Laverne & Shirley, 1983
Speaking of Laverne & Shirley, this spin-off (of a spin-off) also tried to spawn its own spin-off! The beloved sitcom went out with an odd whimper in this final episode, that hardly features any familiar characters. Carmine (Eddie Mekka) moves to New York and tries to land a role in Hair. Alas, audiences were not interested in following Shirley's on-again-off-again boyfriend to the Big Apple.
9. "Force Seven"
In this season five finale of CHiPs (series love to tack backdoor pilots on a season finale) Ponch and Jon hardly appear at all, as they make way for Force Seven, an elite squad of martial arts masters who fight crime in L.A. The ninja cop crew features former NFL and future Hunter star Fred Dryer as the eye patch-wearing leader, as well as a ventriloquist with a Confucius puppet. Yeah, it's cheesy '80s action stuff, and we eat it up.
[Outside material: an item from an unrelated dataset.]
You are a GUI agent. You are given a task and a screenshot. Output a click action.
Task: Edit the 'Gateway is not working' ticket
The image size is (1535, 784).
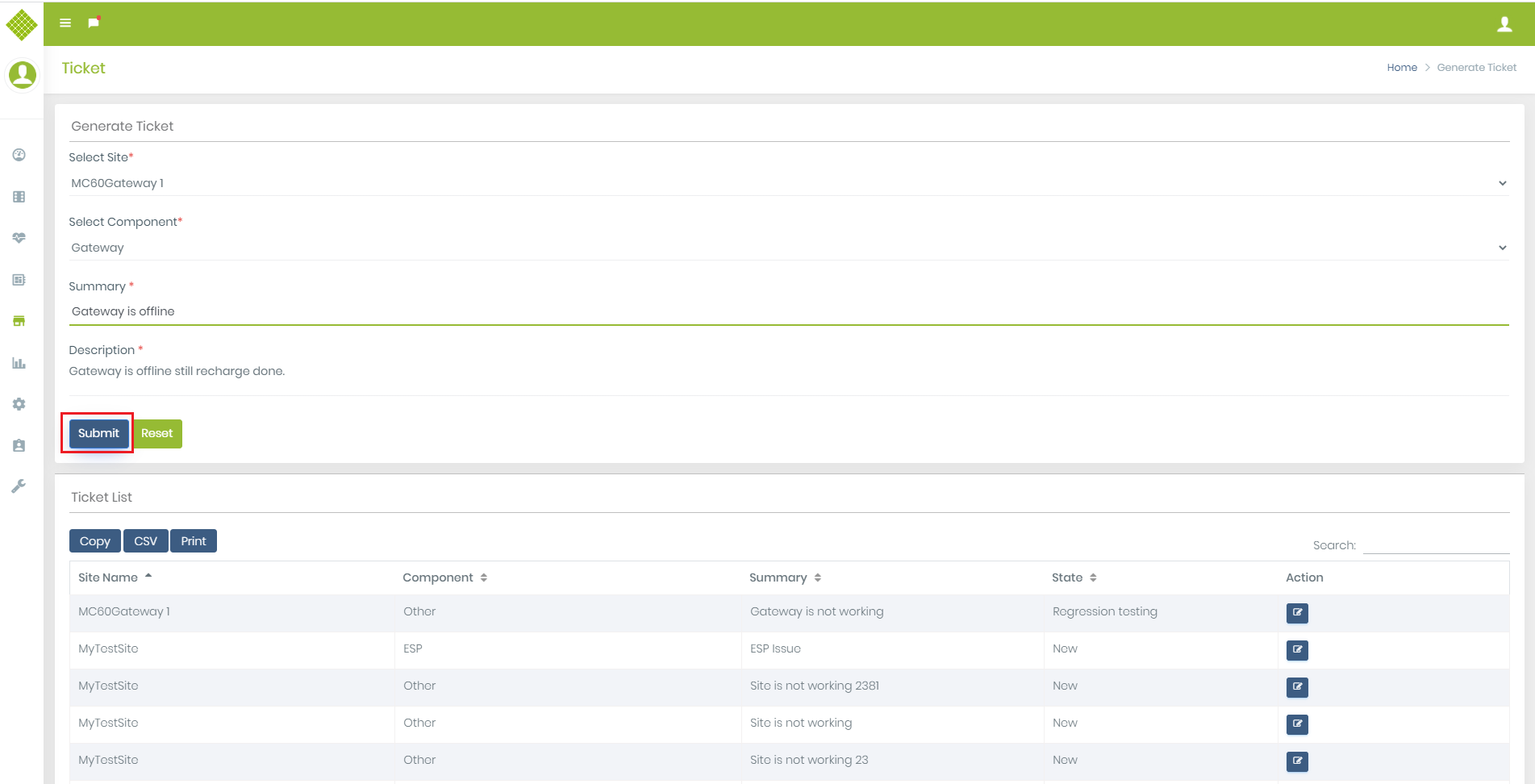tap(1297, 613)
John Rhys-Davies also appears, as does Tom Reilly, who would confusingly go on to play an entirely different character, "Hot Dog" Nelson, in the following CHiPs episode. It goes without saying that Force Seven never became a series of its own.
10. "The Coltons"
The family that hunts bounties together, stays together? An impressive cast of black actors — including Cuba Gooding Jr., Della Reese, Cleavon Little and Richard Lawson — portrayed the bounty-hunting Coltons, who each popped up here as minor characters in MacGyver. At last, in season seven, the entire gang came together for a spin-off pilot. Oh, and they had a cute bulldog named Frog.
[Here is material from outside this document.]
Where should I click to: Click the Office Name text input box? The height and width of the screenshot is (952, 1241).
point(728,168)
11. "Retribution" …and many more
Diagnosis Murder, 1998
A spin-off of Jake and the Fatman, Diagnosis Murder constantly looked to return the favor. At the behest of executive producer Fred Silverman, each season offered up one or two nested pilots! Some of the notable examples are "Sister Michael Wants You" in season one, which starred Delta Burke as a crime-solving nun, and "Retribution" in season five, which featured Fred Dryer leading what would have been a new series called The Chief. Executive producer Lee Goldberg later revealed, "Nobody at CBS wanted to work with Fred Dryer." So they shopped it around. "Every [network] had some personal reason for not wanting to be in business with Dryer," Goldberg admitted. "And seemed to take great pleasure in passing on the project in the room to his implacable face." Ouch.